> _PROBLEM TO SOLVE_
Find all the lines in the entries below that hold the word "item" and copy them.

> _RECORDS FOR THE TASK_
[Start of section]

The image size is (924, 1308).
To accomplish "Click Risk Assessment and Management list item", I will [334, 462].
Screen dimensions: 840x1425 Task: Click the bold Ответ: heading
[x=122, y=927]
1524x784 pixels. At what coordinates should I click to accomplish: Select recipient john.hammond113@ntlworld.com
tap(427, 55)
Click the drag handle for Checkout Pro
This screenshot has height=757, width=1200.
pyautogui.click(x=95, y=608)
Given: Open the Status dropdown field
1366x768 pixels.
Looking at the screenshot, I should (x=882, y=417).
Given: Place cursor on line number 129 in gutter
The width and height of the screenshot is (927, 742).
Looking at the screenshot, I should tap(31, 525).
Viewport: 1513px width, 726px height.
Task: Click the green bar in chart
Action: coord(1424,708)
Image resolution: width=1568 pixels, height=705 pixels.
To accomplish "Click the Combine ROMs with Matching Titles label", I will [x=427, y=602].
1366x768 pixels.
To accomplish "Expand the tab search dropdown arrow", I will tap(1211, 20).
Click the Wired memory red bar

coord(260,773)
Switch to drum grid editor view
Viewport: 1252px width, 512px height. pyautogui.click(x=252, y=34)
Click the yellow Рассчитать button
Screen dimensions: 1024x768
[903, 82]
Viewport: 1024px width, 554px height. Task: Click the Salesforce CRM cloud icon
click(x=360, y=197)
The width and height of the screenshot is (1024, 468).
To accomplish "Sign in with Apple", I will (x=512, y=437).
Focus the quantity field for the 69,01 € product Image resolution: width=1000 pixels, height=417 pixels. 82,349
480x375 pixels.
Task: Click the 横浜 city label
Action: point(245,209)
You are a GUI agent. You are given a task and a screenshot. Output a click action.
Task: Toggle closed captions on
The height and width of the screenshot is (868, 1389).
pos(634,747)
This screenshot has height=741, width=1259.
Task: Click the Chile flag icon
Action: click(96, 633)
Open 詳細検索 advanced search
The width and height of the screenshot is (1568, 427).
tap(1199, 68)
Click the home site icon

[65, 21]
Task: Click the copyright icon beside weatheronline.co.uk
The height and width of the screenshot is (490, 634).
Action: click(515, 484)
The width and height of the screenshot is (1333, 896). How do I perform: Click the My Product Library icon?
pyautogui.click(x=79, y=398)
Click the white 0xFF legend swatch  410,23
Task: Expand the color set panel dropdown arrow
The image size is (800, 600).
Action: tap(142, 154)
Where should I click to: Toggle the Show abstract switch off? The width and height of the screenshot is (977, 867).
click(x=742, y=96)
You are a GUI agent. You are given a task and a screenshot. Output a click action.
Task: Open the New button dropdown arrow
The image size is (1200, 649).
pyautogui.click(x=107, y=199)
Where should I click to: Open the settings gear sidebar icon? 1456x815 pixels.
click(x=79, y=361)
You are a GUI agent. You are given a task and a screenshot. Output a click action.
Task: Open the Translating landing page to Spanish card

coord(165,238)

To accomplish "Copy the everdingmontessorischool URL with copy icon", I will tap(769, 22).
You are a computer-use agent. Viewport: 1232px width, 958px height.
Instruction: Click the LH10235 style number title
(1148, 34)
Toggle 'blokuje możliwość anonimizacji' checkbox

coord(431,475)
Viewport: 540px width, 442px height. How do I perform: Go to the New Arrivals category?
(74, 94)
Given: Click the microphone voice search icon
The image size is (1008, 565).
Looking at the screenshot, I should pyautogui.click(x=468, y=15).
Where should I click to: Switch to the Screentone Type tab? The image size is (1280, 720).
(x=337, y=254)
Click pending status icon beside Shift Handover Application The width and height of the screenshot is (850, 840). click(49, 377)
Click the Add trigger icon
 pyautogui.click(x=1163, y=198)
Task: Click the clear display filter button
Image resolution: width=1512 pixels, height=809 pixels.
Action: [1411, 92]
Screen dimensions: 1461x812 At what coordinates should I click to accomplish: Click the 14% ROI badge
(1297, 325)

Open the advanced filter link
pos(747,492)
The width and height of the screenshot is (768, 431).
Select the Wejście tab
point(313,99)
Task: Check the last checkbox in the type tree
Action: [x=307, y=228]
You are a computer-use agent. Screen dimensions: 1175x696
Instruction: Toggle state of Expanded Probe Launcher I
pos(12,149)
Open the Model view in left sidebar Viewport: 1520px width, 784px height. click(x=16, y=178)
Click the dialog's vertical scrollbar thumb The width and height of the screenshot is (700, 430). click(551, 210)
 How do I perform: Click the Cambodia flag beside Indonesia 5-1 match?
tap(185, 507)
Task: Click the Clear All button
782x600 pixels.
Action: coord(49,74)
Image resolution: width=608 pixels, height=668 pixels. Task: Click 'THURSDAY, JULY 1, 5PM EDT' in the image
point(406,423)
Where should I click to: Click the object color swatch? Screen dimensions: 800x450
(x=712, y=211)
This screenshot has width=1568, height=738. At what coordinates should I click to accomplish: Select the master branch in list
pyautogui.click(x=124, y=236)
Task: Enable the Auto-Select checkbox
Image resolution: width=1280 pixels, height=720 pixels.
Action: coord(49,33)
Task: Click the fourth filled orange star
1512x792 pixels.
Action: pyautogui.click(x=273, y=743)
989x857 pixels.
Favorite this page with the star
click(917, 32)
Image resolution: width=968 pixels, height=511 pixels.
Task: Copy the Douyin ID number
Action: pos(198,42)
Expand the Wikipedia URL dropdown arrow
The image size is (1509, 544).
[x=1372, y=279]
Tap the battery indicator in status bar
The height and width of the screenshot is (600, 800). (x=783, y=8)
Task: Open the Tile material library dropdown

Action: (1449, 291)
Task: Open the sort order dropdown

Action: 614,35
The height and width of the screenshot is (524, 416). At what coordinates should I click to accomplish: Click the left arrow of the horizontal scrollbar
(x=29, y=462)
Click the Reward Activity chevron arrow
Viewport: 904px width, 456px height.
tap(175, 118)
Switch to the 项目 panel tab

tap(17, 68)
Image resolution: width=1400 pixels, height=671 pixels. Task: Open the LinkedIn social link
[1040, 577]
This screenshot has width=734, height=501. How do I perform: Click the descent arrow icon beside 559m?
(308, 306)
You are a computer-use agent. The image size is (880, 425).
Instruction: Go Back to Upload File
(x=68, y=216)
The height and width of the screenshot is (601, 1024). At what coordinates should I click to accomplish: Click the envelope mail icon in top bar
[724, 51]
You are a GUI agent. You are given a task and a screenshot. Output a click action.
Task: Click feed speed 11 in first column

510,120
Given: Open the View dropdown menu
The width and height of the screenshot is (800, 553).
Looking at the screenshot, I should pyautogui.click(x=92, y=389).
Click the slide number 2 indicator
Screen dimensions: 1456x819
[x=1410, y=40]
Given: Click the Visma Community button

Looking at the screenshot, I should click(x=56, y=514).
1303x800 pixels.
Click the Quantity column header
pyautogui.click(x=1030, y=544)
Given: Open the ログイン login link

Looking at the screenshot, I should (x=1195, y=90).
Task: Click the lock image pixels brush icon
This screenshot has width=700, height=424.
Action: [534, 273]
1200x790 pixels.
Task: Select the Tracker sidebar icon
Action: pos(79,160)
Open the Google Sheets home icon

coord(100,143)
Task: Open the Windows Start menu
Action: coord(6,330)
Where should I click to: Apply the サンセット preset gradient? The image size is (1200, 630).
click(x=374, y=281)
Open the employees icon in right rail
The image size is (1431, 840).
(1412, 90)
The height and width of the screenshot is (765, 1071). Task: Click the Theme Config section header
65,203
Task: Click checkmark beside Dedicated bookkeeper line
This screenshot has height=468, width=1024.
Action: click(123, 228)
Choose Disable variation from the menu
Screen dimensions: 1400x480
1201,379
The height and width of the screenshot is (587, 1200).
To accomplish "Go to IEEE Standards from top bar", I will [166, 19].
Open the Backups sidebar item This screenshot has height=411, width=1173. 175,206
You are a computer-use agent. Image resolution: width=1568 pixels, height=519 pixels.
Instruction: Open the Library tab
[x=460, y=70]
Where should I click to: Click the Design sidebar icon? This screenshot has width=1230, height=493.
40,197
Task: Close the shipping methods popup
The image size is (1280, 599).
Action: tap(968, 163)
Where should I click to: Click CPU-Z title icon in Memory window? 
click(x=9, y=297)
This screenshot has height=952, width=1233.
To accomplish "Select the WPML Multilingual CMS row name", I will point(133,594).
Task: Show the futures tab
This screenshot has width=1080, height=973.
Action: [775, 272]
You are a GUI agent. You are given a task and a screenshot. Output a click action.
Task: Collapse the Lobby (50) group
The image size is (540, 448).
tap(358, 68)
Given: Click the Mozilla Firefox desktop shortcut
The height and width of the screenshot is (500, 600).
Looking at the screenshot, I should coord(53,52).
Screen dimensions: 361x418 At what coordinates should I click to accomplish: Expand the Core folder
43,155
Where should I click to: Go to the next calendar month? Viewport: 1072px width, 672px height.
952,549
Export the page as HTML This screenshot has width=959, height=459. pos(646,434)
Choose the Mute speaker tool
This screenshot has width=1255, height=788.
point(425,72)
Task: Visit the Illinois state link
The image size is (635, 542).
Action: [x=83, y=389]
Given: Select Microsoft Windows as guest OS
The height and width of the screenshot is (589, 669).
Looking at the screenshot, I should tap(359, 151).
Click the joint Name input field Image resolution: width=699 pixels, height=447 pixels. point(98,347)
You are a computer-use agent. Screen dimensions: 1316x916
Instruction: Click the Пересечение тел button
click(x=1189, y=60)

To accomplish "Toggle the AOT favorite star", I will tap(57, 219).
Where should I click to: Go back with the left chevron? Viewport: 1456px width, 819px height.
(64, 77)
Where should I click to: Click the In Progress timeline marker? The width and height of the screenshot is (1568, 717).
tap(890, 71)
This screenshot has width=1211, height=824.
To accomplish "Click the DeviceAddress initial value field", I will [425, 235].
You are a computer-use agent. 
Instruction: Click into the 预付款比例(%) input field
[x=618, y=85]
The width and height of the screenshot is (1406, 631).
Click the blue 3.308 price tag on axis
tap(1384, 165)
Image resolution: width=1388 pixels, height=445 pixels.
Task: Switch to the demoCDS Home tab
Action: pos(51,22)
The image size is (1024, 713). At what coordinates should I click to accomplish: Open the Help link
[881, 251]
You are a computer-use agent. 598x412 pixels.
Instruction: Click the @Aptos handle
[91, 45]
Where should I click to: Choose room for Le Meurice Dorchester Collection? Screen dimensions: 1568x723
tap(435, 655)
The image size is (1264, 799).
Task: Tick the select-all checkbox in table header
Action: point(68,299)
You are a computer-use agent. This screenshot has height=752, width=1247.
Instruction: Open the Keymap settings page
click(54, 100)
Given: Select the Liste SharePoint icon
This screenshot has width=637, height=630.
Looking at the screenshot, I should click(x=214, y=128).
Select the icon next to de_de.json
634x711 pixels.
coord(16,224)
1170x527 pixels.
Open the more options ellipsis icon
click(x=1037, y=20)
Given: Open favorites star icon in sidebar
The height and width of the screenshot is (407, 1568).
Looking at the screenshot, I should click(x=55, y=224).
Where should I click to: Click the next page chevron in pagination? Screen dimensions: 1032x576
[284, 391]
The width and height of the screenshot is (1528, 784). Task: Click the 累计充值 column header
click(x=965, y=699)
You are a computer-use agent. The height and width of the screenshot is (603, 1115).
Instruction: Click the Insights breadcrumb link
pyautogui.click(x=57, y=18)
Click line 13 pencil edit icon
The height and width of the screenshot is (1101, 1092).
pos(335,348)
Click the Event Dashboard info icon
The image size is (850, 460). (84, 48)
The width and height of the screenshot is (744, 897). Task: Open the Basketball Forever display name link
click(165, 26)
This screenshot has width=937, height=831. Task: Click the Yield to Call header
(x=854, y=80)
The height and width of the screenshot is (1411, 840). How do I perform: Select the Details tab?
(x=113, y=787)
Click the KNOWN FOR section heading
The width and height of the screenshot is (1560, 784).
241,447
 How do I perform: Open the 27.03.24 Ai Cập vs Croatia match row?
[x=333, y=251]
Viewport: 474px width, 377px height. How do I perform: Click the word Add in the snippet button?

[End of section]

> _TASK ANSWER_
To accomplish "Click Risk Assessment and Management list item", I will [334, 462].
Open the Backups sidebar item This screenshot has height=411, width=1173. 175,206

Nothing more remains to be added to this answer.